• Le président ROSSEVELT était bien conscient de la gravité, pour nous, de cette loi, aussi parvint-il — par un tour de force psychologique intérieur — à faire voter par le Congrès, dés le 4 novembre 1939, la loi « Cash and Carry », ce que l’on peut traduire par « payez comptant et transportez par vos propres moyens » s’agissant de matériel de guerre dans le sens le plus général du terme.

     

    C’était, en fait, une première entorse —et de taille — à la neutralité classique, en notre faveur, puisque seules parmi les belligérants en cause, à ce moment-là, en Europe, la France et la Grande-Bretagne disposaient de dollars ou de « réserves d’or », donc pouvaient payer « cash », et avaient la maîtrise de la mer leur permettant de transporter à travers l’Atlantique tous tonnages de matériel de guerre ainsi acquis... à « prix d’or ».

     

    Mais, il était évident que, la guerre se prolongeant, la Grande-Bretagne, restée seule en ligne après juin 1940, avait vu ses réserves d’or et de dollars s’épuiser rapidement et c’est alors qu’en mars 1941, le président ROOSEVELT avait fait voter par le Congrès une nouvelle loi dite « lend-lease », c’est-à-dire prêt-bail, qui permettait, en pratique, la « cession gratuite » de matériel de guerre à la Grande-Bretagne — et, plus tard, aux autres alliés des Etats-Unis — sous réserve de restitution —de ce qui n’aurait pas été détruit ou consommé — à la fin de la guerre.

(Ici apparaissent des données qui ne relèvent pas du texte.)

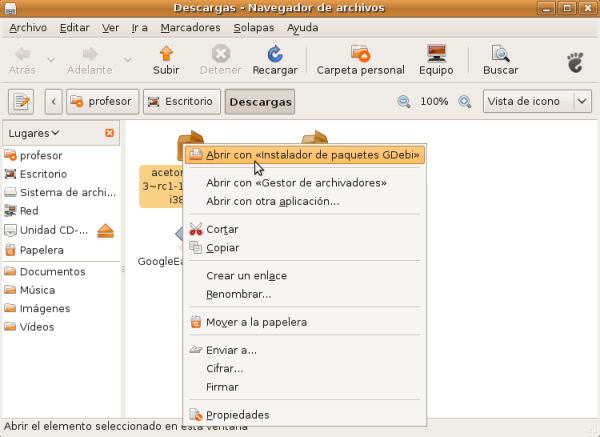The image size is (600, 437).
Task: Click the zoom out magnifier icon
Action: (404, 101)
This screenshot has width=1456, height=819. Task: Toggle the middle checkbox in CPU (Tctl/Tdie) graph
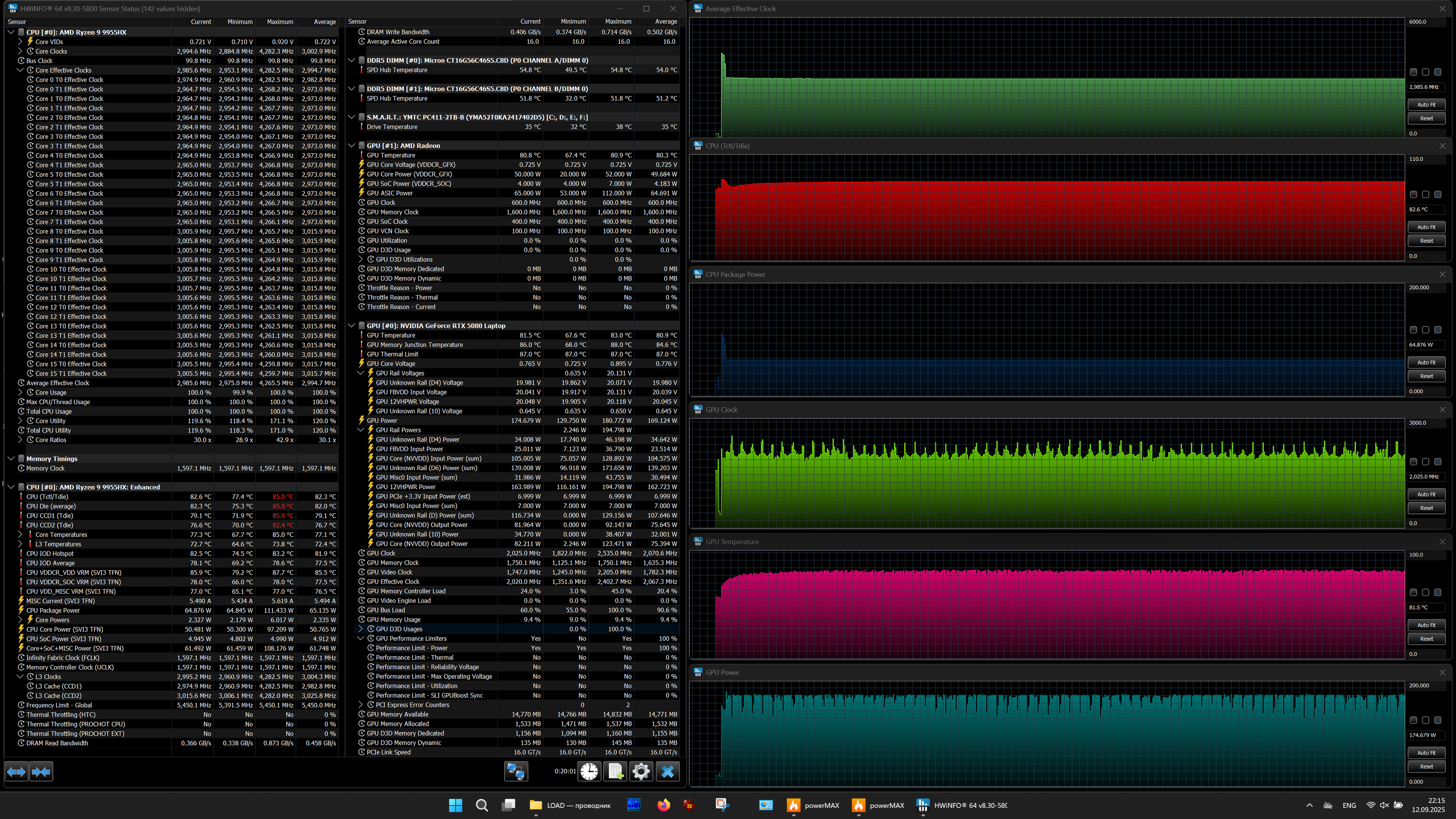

    Nos réserves d’or en mauvaise posture

     

    D’où la réponse que me faisait le représentant de la Banque de France, à bord du « Montcalm », au début de mars 1946.

    — Alors! lui fis-je remarquer, puisqu’il nous faut payer de nouveau, en utilisant les réserves d’or que nous avons pu conserver, pourquoi ne laissons-nous pas — comme il était prévu initialement — une « provision » à nos créanciers d’Outre Atlantique étant donné que nous passons prés de chez eux ?

    — Le gros de notre cargaison, m’expliqua M. PEJAUD, étant composé de pièces et de médailles d’or de toutes sortes —y compris de dollars-or qui, d’après la loi monétaire américaine, sont comptés à la valeur du dollar-papier — la direction de la Banque, pour éviter toutes contestations sur les taux d’or fin et les cours de ces différentes pièces et médailles, a décidé de faire ramener tout ce chargement à Paris où pièces et médailles seront remises à la Monnaie qui les transformera en lingots ayant les dimensions, le poids et le taux d’or fin prévus par les règlements internationaux et, par suite, ne pouvant prêter à aucune discussion.

     

    Il était bien évident que ce qui restait de nos « réserves d’or » allait fondre à vue d’œil devant le brasier de nos besoins, alors que nous n’avions pratiquement rien à offrir en échange, comme produits d’exportation.

    Autrement dit l’Europe entière, dévastée et ruinée par la guerre, se trouvait, en 1946, dans une situation comparable à celle de la Grande-Bretagne en 1941 et, comme alors, seuls les Etats-Unis pouvaient l’aider..., ce qu’ils firent à nouveau, sous la forme du fameux " Plan Marshall ", dès 1947.